Keeping up with keeping up
One of the requirements of this post of research artist is trying to work our how to be a research artist and what that might mean. Is it my job to read all the academic texts and then turn them into whimsical but hard-hitting songs or poetry? Is it my job to check out all the articles and Buzzfeeds that crop-up on facebook and that people very kindly send me saying, “You’ve probably seen this, but I thought it might be of interest”? Is it then my job to respond to each of them, or distil them into pithy tweets? Is it my job to watch children’s performances and make pronouncements upon them or call individual artists out wherever I see misogyny, heteronormativity, homophobia, transphobia? Is it my job to search for good practice and then repeat it or give it a medal? Should I already have done enough research to just get on with it and make a blinking show?
It’s probably all of these things and more and part of the job is probably knowing I can’t fully address it all. But my scattergun approach is probably helpful in marking out the territory and mapping out a field of research that can go in and out of the general and the specific, the individual and the society, the local and the global. Before even thinking about making work (although it’s hard to turn that off) I’m trying to understand the landscape of the child’s experience and site any creative work as being just one aspect of that landscape. When a child comes to (or is brought to) a performance I want to know how the ideas in that work sit within the wider context of that child’s life and learning. And that approach comes from a sense that it might not be enough just to make work that explores these ideas around gender and sexuality – it might be necessary to affect change in other sectors of the child’s life.
One thing I know is my job is to share what I’m thinking and learning on this project and one agreed way of doing that is this blog. But often it feels like there’s so much thinking and development of the thoughts to be done, that there’s no time to get the ideas down before they’ve been mulled over. But I can see the need for keeping the discourse open and also for this blog to be a way of marking points on the journey.
So with that in mind, I’m going to write down a few questions/thoughts that are bubbling at the moment. And maybe I’ll come back to them in the next post:
- Children are ready to understand about gender and sexuality
- Children listen to and can understand the mantra – “Just Be Yourself” even though adults don’t necessarily know how to help them with how to do this
- There’s a big problem when we teach “be yourself” but all the evidence shows that there’s only a very narrow section of the population that we will celebrate being themselves.
- Also, children know that growing up is about finding out who you are, that this is a journey, and that it might change and shift over time, but there is still a ‘you’ at the heart of it. We as adults can embrace that and remember that and encourage that.
- Do you need to see someone like yourself to know you can be yourself?
- How does visibility work? On stage, in the street, in your school?
- Is it enough to see a diverse range of people and have a general sense that very few people fit “The Norm”, or do you need to see someone like you to know you could be part of a community?
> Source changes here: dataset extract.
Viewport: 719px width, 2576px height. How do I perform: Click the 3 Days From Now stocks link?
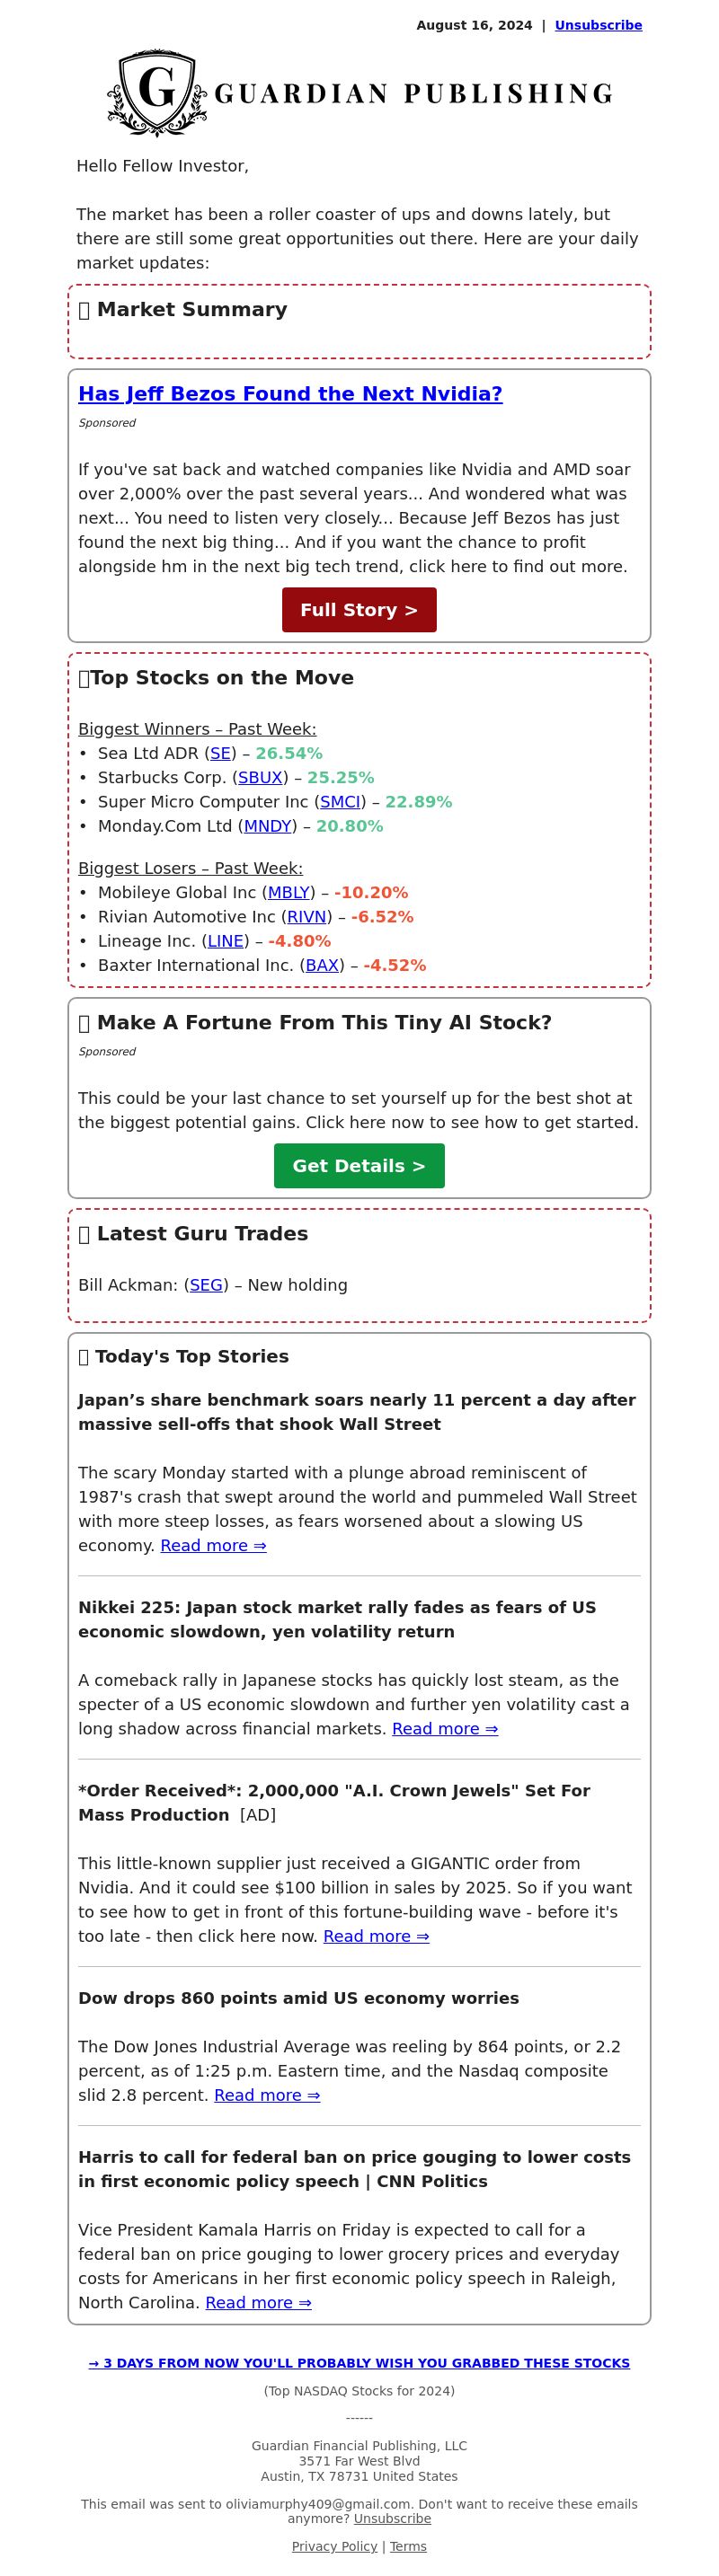pyautogui.click(x=359, y=2363)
- And if you need to see yourself, don’t we have a duty to both make sure we are supporting a diverse range of bodies on stage, and also to stand up and stand out in the world at large?
- Adults find it hard to talk to children about bodies
- What should we call body parts? Would a child actually get bullied for calling a penis a penis and a vulva a vulva? What’s wrong about using euphemistic terms such as twinkle and peewee?
- Sometimes talking about the body and the difference between boys and girls comes up through explaining where babies come from. But then you’re talking about the anatomy in terms of reproduction, which is not how the child’s anatomy works at that moment…
- Also, many people’s bodies are never used for reproduction
- What does respect look like?
- Do we know how to respect/love/empathise with/celebrate everyone?
- Is it really possible?
- The complexity of respecting someone you disagree with or have been brought up to mistrust (consciously or otherwise)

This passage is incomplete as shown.